MirrorMask Derived from one of his graphic novels, Neil Gaiman's MirrorMask galumphs along in static panels, prioritizing flash over thought, hyperextending a story that would barely sustain a children's picture book. This all-digital 2005 Alice in Wonderland variation does have scores of sublimely creepy otherworldly images, although the blitzkrieg of fantasy concepts is preceded by a laborious setup involving the plucky heroine. But the passage down the rabbit hole offers nominal relief: Gaiman is no Lewis Carroll, and he works in a decidedly post-Freudian ether. The ideas are arbitrary and rhymeless, the visuals inventive but empty, the good-versus-evil plot simplistic by the standards of Alice, The NeverEnding Story, and even Labyrinth. (NR) MICHAEL ATKINSON Egyptian, 801 E. Pine St., 206-781-5755. $6-$9. Midnight. Fri. Aug. 11-Sat. Aug. 12.

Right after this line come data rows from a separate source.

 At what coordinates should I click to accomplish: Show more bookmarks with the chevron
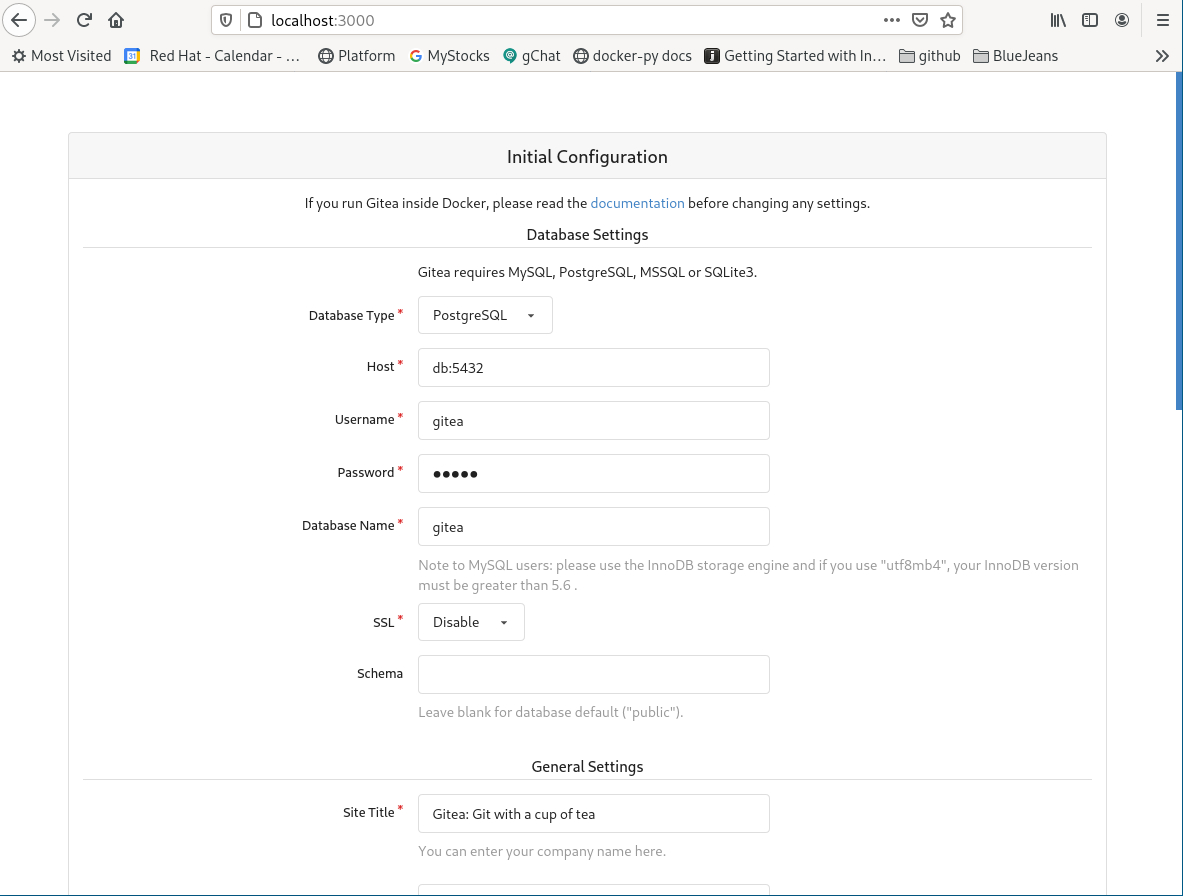1162,56
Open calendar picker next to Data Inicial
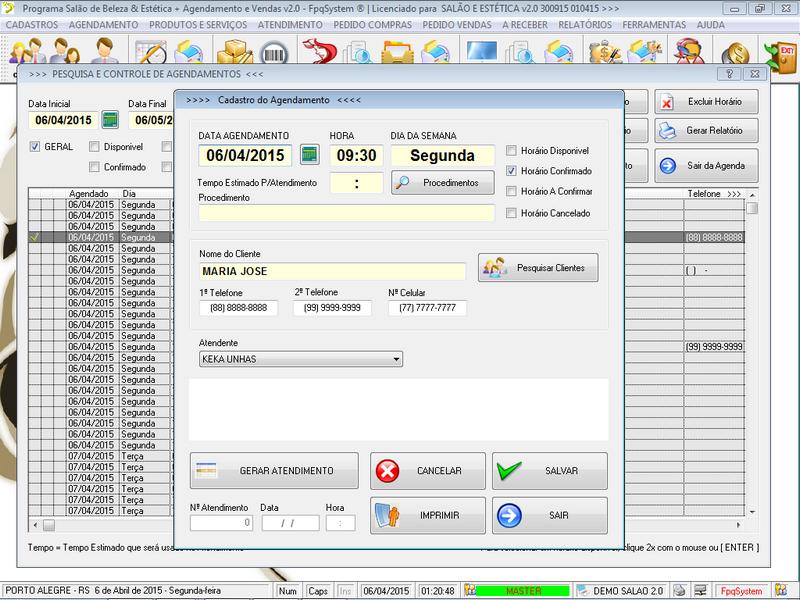 point(110,120)

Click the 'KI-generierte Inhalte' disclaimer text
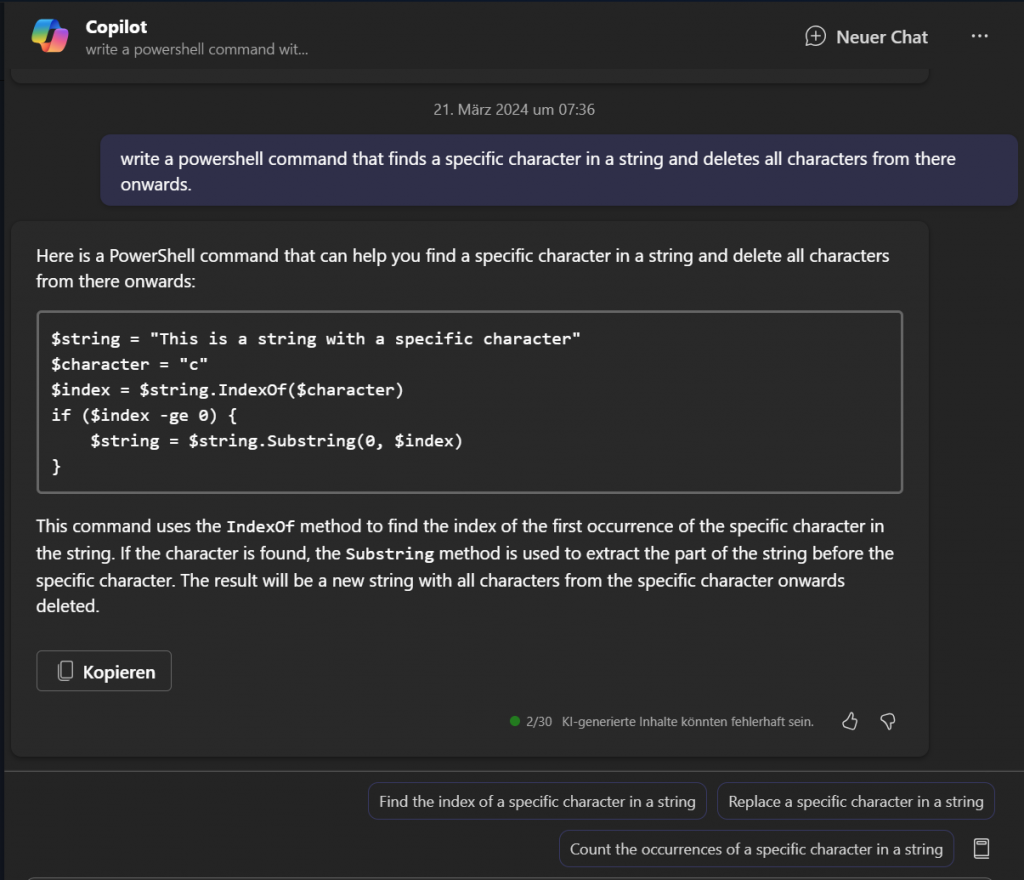(687, 721)
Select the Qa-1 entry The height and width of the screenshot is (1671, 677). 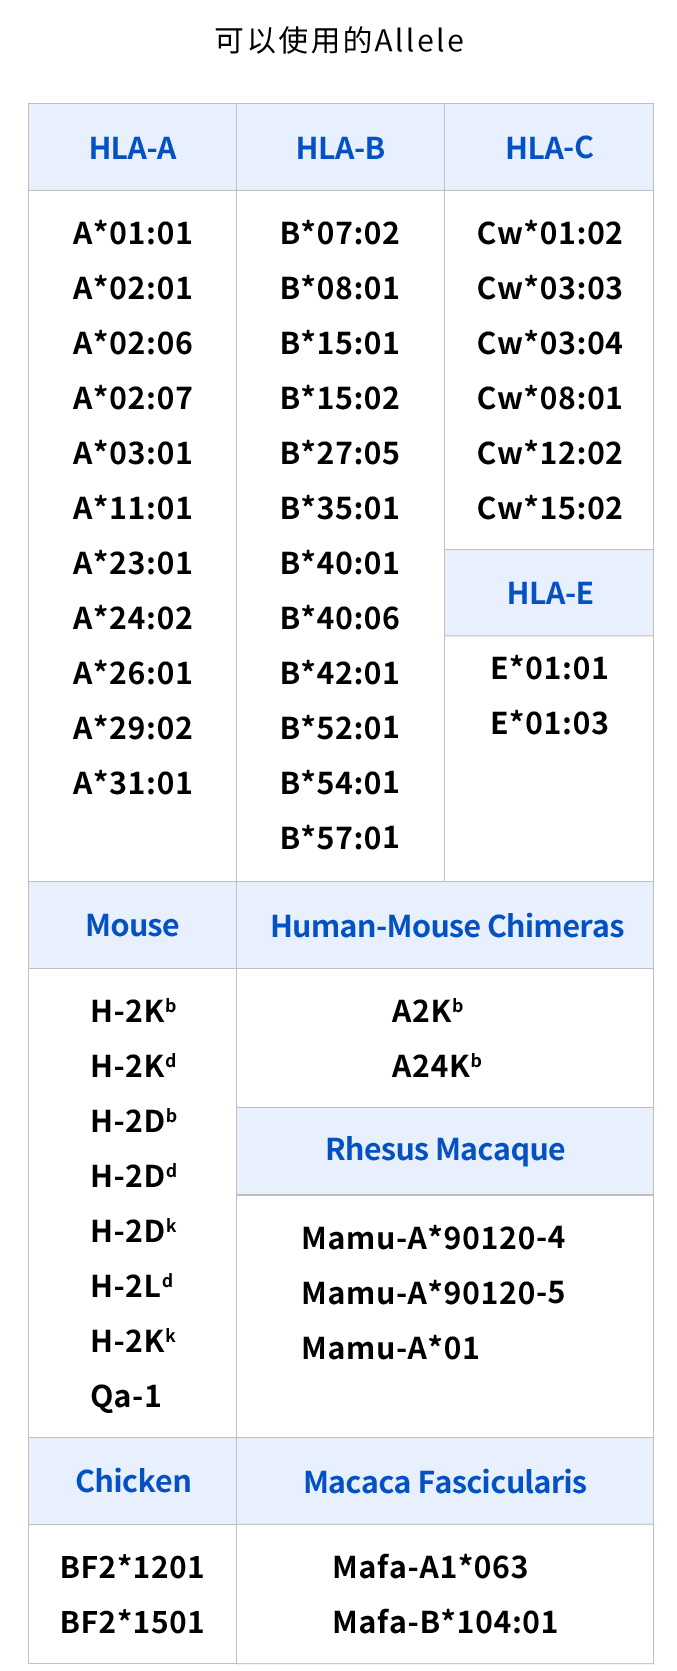click(x=126, y=1396)
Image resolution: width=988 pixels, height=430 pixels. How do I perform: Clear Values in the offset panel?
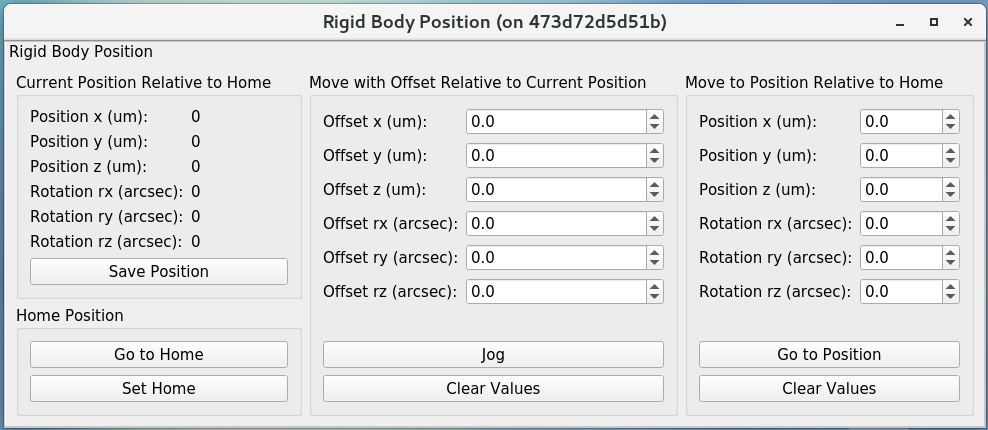tap(493, 388)
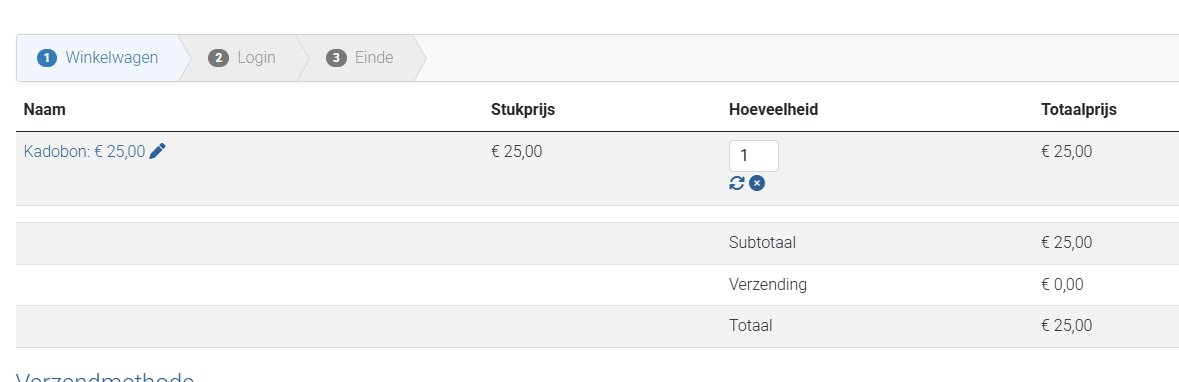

Seattle Weekly PickNapoleon Dynamite Here we have familiar gork-show genre staples—tawdry Mean Girls; aggressive, oversexed bullies; creepy, not-overly-sympathetic ciphers; the inevitable-as-the-worm-turns Big Dance—yet co-writer/director Jared Hess improbably manages to redeem these figures with a paucity of profanity or cruelty in this 2004 cult hit. Unlike the typical gork hero, who routinely learns a life lesson via standing up for himself/finding the courage to court his crush, Idaho supergeek Napoleon (Jon Heder) doesn't really grow at all over the film's brisk 82 minutes. That's part of the fun—he's true to himself, not to movie conventions. Dynamite carves its own niche in cultdom thanks to the almost supernaturally lethargic performance of the 26-year-old Heder, who brilliantly embodies a teen 10 years younger. (PG) Andrew Bonazelli South Lake Union Discovery Center, 101 Westlake Ave. N., 206-342-5900. $5. Dusk. Fri. Aug. 11.